Six Public Health Teams Awarded Funding to Fight Infectious Diseases, in Partnership with National Institutes of Health and Qatar National Research Fund

Independent nonprofit CRDF Global announced today the six public health research teams awarded seed funding to fight infectious diseases, in a partnership jointly funded by the National Institute of Allergy and Infectious Diseases (NIAID), part of the National Institutes of Health (NIH), and the Qatar National Research Fund (QNRF), a member of Qatar Foundation Research and Development (QF R&D). The 2014 U.S.-Qatar-MENA Infectious Disease Research Initiative was envisioned to establish new biomedical collaborations between U.S., Qatar, and Middle East and North Africa (MENA) investigators and institutions. This grant initiative is CRDF Global’s fourth with NIAID and first with QNRF to support international research on emerging and endemic infectious diseases in MENA.
The collaborations and research findings generated by the grants seek to lay foundations for awardees to pursue future funding applications to NIH, QNRF, and other agencies. The grant initiative is administered by CRDF Global, an organization that promotes international scientific and technical collaboration through grants, technical resources, training and services in more than 40 countries. CRDF Global is facilitating the grant competition management, peer review and award administration on behalf of NIH and QNRF.
Each award will be up to US$40,000 for one year. Collaborative research teams consisting of investigators from the U.S., Qatar, and MENA were eligible to apply. Each team had to include at least one researcher from an institution represented at the Endemic and Emerging Viral Infectious Diseases of Priority in MENA meeting in Doha, Qatar in May 2014. The meeting and follow-on grant initiative focused on viral infectious diseases.
The 2014 U.S.-Qatar-MENA Infectious Disease Research Initiative award finalists are:

Sudan-Qatar MERS-CoV survey: Supreme Council of Health (Qatar) and University of Gezira (Sudan)

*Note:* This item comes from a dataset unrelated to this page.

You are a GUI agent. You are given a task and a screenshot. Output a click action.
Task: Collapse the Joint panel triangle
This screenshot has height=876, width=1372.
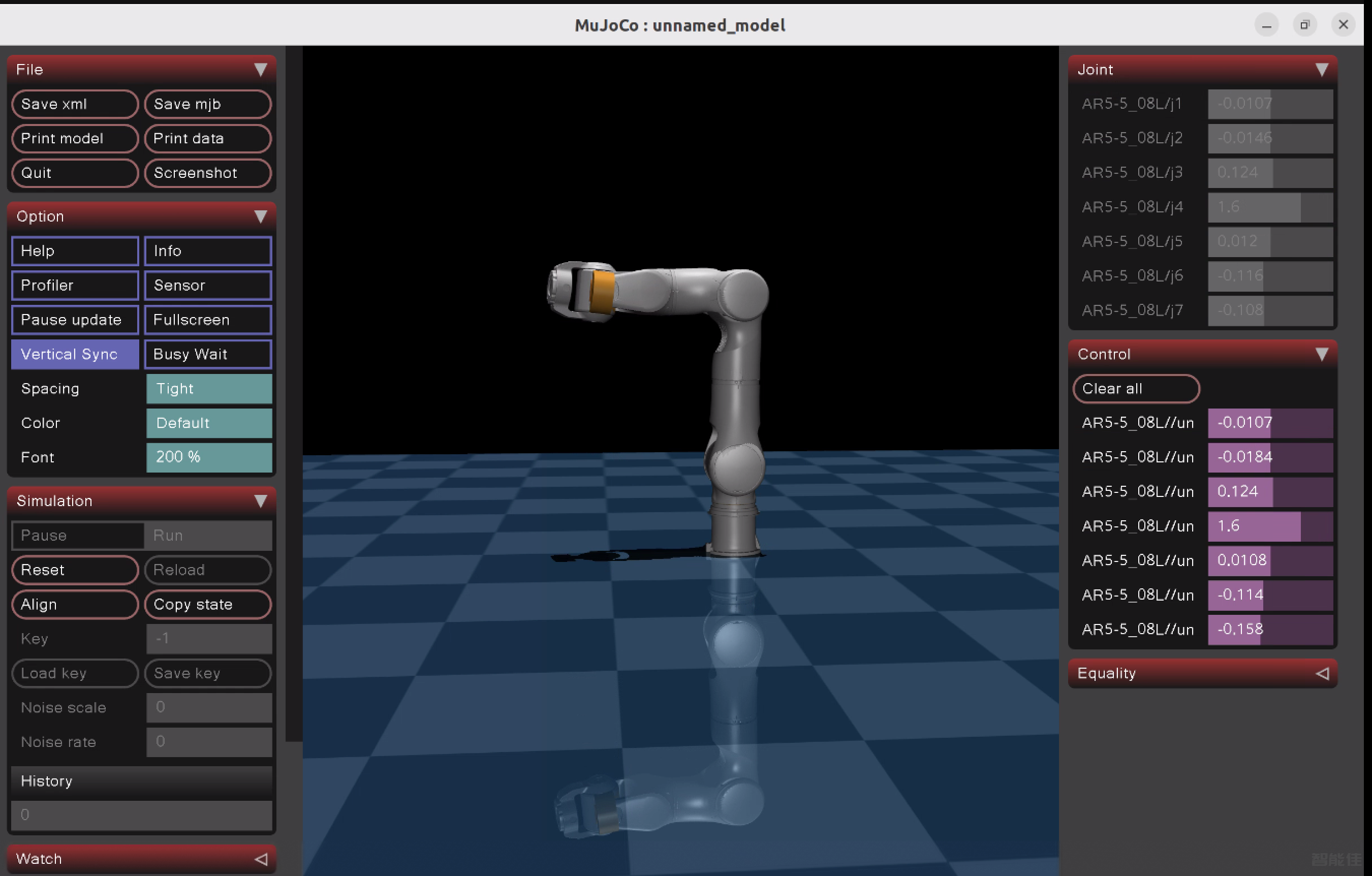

Seroepidemiological survey of infection with Middle East Respiratory Syndrome Coronavirus (MERS-CoV) in humans and camels from Butana area, Sudan (2014-2015)

Jordan-U.S. genotyping: Jordan University Hospital (Jordan) and Vanderbilt University Medical Center (USA)

Rhinovirus genotyping in Amman

Jordan-U.S. MERS-CoV discovery: University of Jordan (Jordan) and Purdue University (USA)

Discovery of novel MERS-coronavirus 3CLprotease inhibitors by combined structure-based and ligand-based virtual screening followed by in vitro validation and structural studies

Saudi Arabia-U.S molecular profiling for MERS patients: King Saud University (Saudi Arabia) and Dana-Farber Cancer Institute (USA)

A pilot study to perform molecular profiling of the neutralizing antibody repertoire in convalescent plasma of MERS-corona virus infected patients

Iran-U.S. HIV infection detection: Pasteur Institute of Iran (Iran) and University of Maryland, Baltimore (USA)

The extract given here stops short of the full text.